The whirling lance, with vigorous force address'd, Descends, and pants in Apisaon's breast; From rich Paeonia's vales the warrior came, Next thee, Asteropeus! in place and fame. Asteropeus with grief beheld the slain, And rush'd to combat, but he rush'd in vain: Indissolubly firm, around the dead, Rank within rank, on buckler buckler spread, And hemm'd with bristled spears, the Grecians stood, A brazen bulwark, and an iron wood. Great Ajax eyes them with incessant care, And in an orb contracts the crowded war, Close in their ranks commands to fight or fall, And stands the centre and the soul of all: Fix'd on the spot they war, and wounded, wound A sanguine torrent steeps the reeking ground: On heaps the Greeks, on heaps the Trojans bled, And, thickening round them, rise the hills of dead. Greece, in close order, and collected might, Yet suffers least, and sways the wavering fight; Fierce as conflicting fires the combat burns, And now it rises, now it sinks by turns. In one thick darkness all the fight was lost; The sun, the moon, and all the ethereal host Seem'd as extinct: day ravish'd from their eyes, And all heaven's splendours blotted from the skies. Such o'er Patroclus' body hung the night, The rest in sunshine fought, and open light; Unclouded there, the aerial azure spread, No vapour rested on the mountain's head, The golden sun pour'd forth a stronger ray, And all the broad expansion flamed with day. Dispersed around the plain, by fits they fight, And here and there their scatter'd arrows light: But death and darkness o'er the carcase spread, There burn'd the war, and there the mighty bled. Meanwhile the sons of Nestor, in the rear, (Their fellows routed,) toss the distant spear, And skirmish wide: so Nestor gave command, When from the ships he sent the Pylian band. The youthful brothers thus for fame contend, Nor knew the fortune of Achilles' friend; In thought they view'd him still, with martial joy, Glorious in arms, and dealing death to Troy. But round the corse the heroes pant for breath, And thick and heavy grows the work of death: O'erlabour'd now, with dust, and sweat, and gore, Their knees, their legs, their feet, are covered o'er; Drops follow drops, the clouds on clouds arise, And carnage clogs their hands, and darkness fills their eyes.

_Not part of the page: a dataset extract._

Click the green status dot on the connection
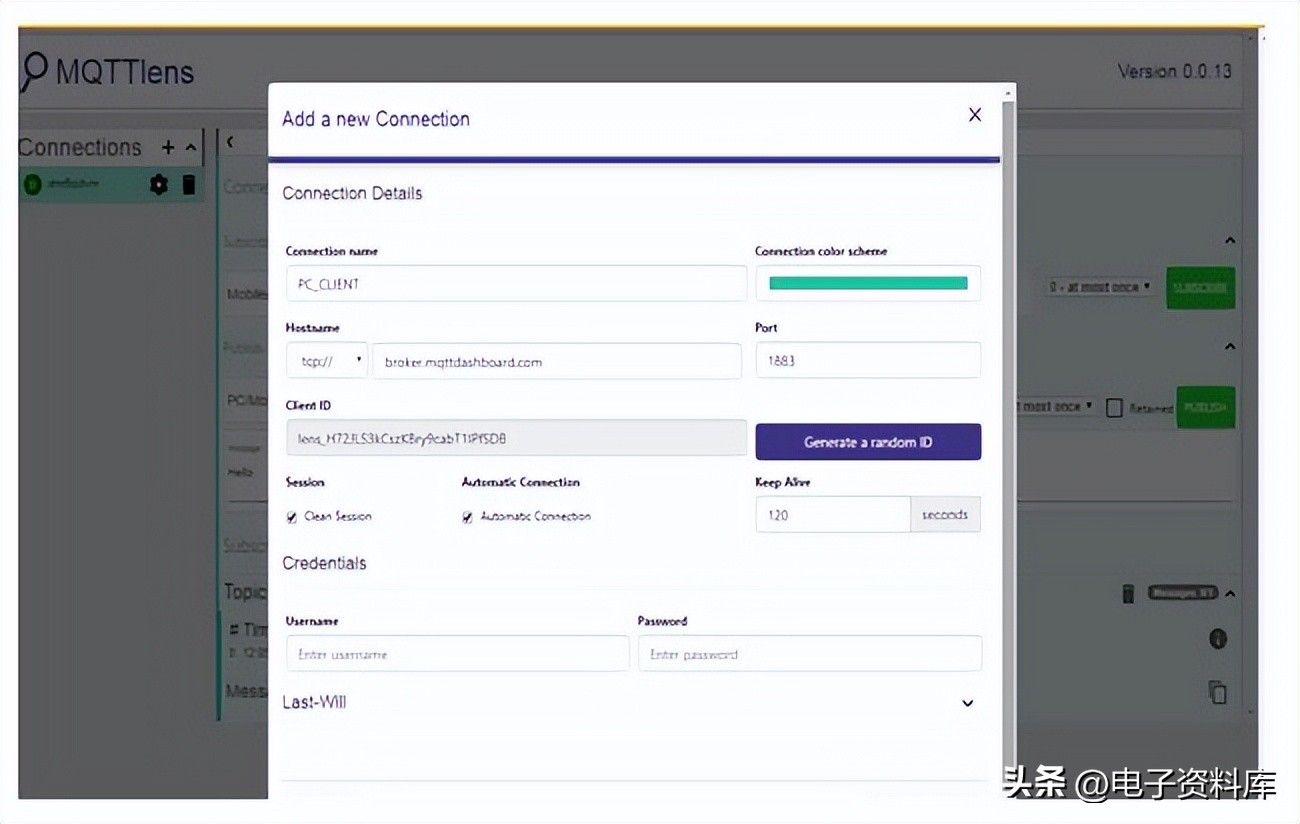The width and height of the screenshot is (1300, 824). (31, 184)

As when a slaughter'd bull's yet reeking hide, Strain'd with full force, and tugg'd from side to side, The brawny curriers stretch; and labour o'er The extended surface, drunk with fat and gore: So tugging round the corse both armies stood; The mangled body bathed in sweat and blood; While Greeks and Ilians equal strength employ, Now to the ships to force it, now to Troy. Not Pallas' self, her breast when fury warms, Nor he whose anger sets the world in arms, Could blame this scene; such rage, such horror reign'd; Such, Jove to honour the great dead ordain'd. Achilles in his ships at distance lay, Nor knew the fatal fortune of the day; He, yet unconscious of Patroclus' fall, In dust extended under Ilion's wall, Expects him glorious from the conquered plain, And for his wish'd return prepares in vain; Though well he knew, to make proud Ilion bend Was more than heaven had destined to his friend. Perhaps to him: this Thetis had reveal'd; The rest, in pity to her son, conceal'd. Still raged the conflict round the hero dead, And heaps on heaps by mutual wounds they bled. “Cursed be the man (even private Greeks would say) Who dares desert this well-disputed day! First may the cleaving earth before our eyes Gape wide, and drink our blood for sacrifice; First perish all, ere haughty Troy shall boast We lost Patroclus, and our glory lost!” Thus they: while with one voice the Trojans said, “Grant this day, Jove! or heap us on the dead!” Then clash their sounding arms; the clangours rise, And shake the brazen concave of the skies. Meantime, at distance from the scene of blood, The pensive steeds of great Achilles stood: Their godlike master slain before their eyes, They wept, and shared in human miseries.248

In vain Automedon now shakes the rein, Now plies the lash, and soothes and threats in vain; Nor to the fight nor Hellespont they go, Restive they stood, and obstinate in woe: Still as a tombstone, never to be moved, On some good man or woman unreproved Lays its eternal weight; or fix'd, as stands A marble courser by the sculptor's hands, Placed on the hero's grave. Along their face The big round drops coursed down with silent pace, Conglobing on the dust. Their manes, that late Circled their arched necks, and waved in state, Trail'd on the dust beneath the yoke were spread, And prone to earth was hung their languid head: Nor Jove disdain'd to cast a pitying look, While thus relenting to the steeds he spoke: “Unhappy coursers of immortal strain, Exempt from age, and deathless, now in vain; Did we your race on mortal man bestow, Only, alas! to share in mortal woe? For ah! what is there of inferior birth, That breathes or creeps upon the dust of earth; What wretched creature of what wretched kind, Than man more weak, calamitous, and blind? A miserable race! but cease to mourn: For not by you shall Priam's son be borne High on the splendid car: one glorious prize He rashly boasts: the rest our will denies. Ourself will swiftness to your nerves impart, Ourself with rising spirits swell your heart. Automedon your rapid flight shall bear Safe to the navy through the storm of war. For yet 'tis given to Troy to ravage o'er The field, and spread her slaughters to the shore; The sun shall see her conquer, till his fall With sacred darkness shades the face of all.” He said; and breathing in the immortal horse Excessive spirit, urged them to the course; From their high manes they shake the dust, and bear The kindling chariot through the parted war: So flies a vulture through the clamorous train Of geese, that scream, and scatter round the plain. From danger now with swiftest speed they flew, And now to conquest with like speed pursue; Sole in the seat the charioteer remains, Now plies the javelin, now directs the reins: Him brave Alcimedon beheld distress'd, Approach'd the chariot, and the chief address'd: “What god provokes thee rashly thus to dare, Alone, unaided, in the thickest war?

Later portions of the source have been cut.